A:ライティング以外に、実験室紹介などがそれに関連するのではないか。実験室紹介では、最初にコミュニケーションのイントロの講義をして、次に、どんな展示をしますかというのを考えアイディアを持ってきてそれについて議論をして、ブラッシュアップしたものを当日展示して、その後に評価をするという4段階をとっている。たとえば、現実の実験室紹介では、実験装置のとなりに展示してある原理について説明を求めると説明できなかったりする。これは画鋲型コミュニケーションの典型である、
Q:私は普段、学生に、技術者は、自分の意思決定が社会や環境にどのような影響を与えているのかを理解し、そのうえで意思決定しなければならないということを常々いっている。それができる人材を育てるのが技術者倫理教育の一つの目的といっている。科学技術が社会に与える影響を一般の人や専門の異なった人々に理解していただく能力を育てることも科学コミュニケーションの一部ということか。

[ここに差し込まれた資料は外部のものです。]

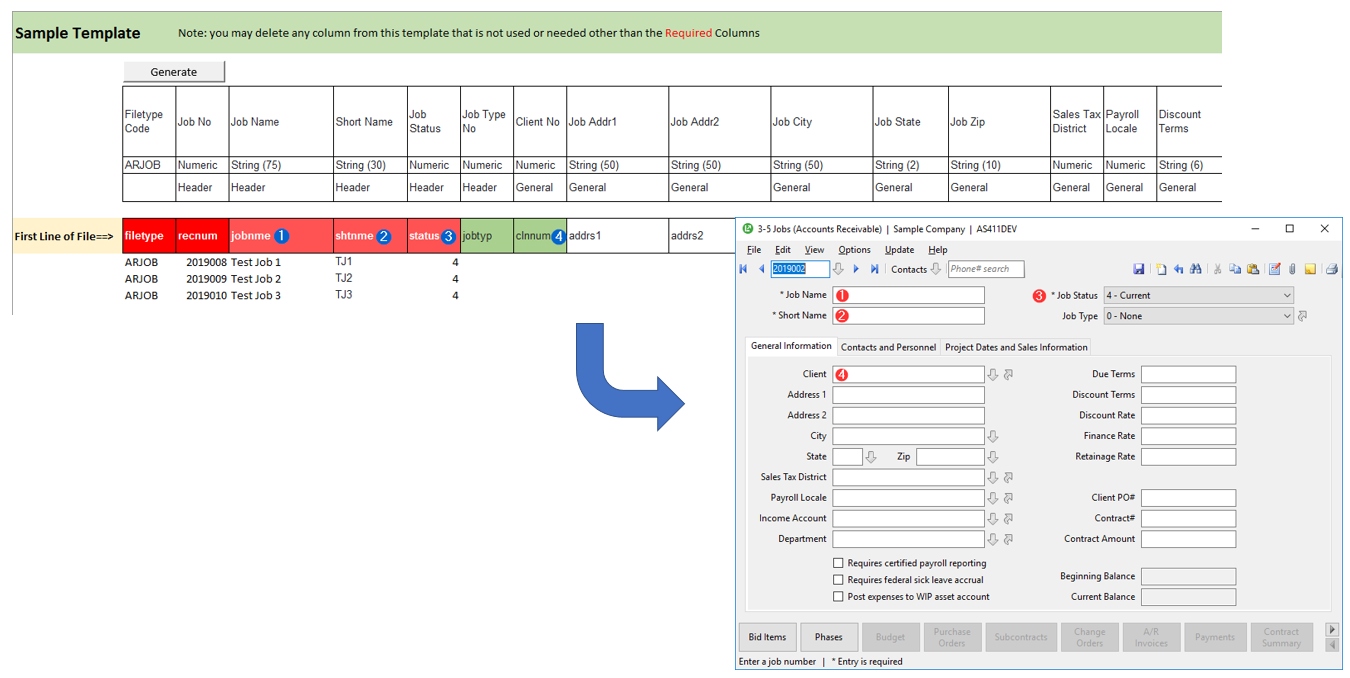Viewport: 1350px width, 678px height.
Task: Switch to Contacts and Personnel tab
Action: point(888,347)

A:そうである。医師も、治療の専門家とされているが、患者の病気の専門家ではない。医師もその技術、治療法が患者の生活の中でどのような意味や影響を持つのかといったことを知ることが倫理にもつながる。
4.北野武の番組は?
Q:北野武の番組はサイエンス・コミュニケーションとしても優れていると思うがどうか。
A:武の番組はみたことがないが、テレビは製作期間が結構ながいし、視聴率も気にするので優れたものも多い。
5.修了後の進路
Q:北大でも「科学技術コミュニケータ養成ユニット」というコースをはじめたが、これらのコースの卒業生の息際はどのように考えているか。
A:科学ジャーナリストは日本少ないといわれるが、そんなことはないと考えるので、雑誌なども一つの就職先であろう。また、大学や研究機関が社会とのコミュニケーションをするためにもっと人を雇っていい。
Q:パラサイトイブを書いた瀬名さんが東北大の教授になるらしい。彼の任務は、工学部のすべての先生方の研究室を回って、それぞれの研究室がやっている研究から将来何を生み出すことができるかコミュニケーションをとることであるらしい。
6.科学とスポーツと政治の違い
Q:科学とスポーツと政治の分野の比較は興味深かった。3つの分野の違いは単にイメージの違いなのか、それとも、本質的に違うのか。科学は本質的に知識の多寡が問題になる分野なのか。
A:科学は、その最先端の知識をその体系にそってわかろうとしたら、同じだけの道を通らねばならないというしんどい面があると思う。一方、科学館とスポーツセンターを比べると全く違う。スポーツは初心者講習会もあるし、対抗戦もあるし、あらゆるレベルで参加して楽しめるようになっている。科学にはまだそういう面がないが、発展させていくことが必要である。そのためには、大づかみでいいのでその技術がどのようなものであるのかを知っておくべきと思う。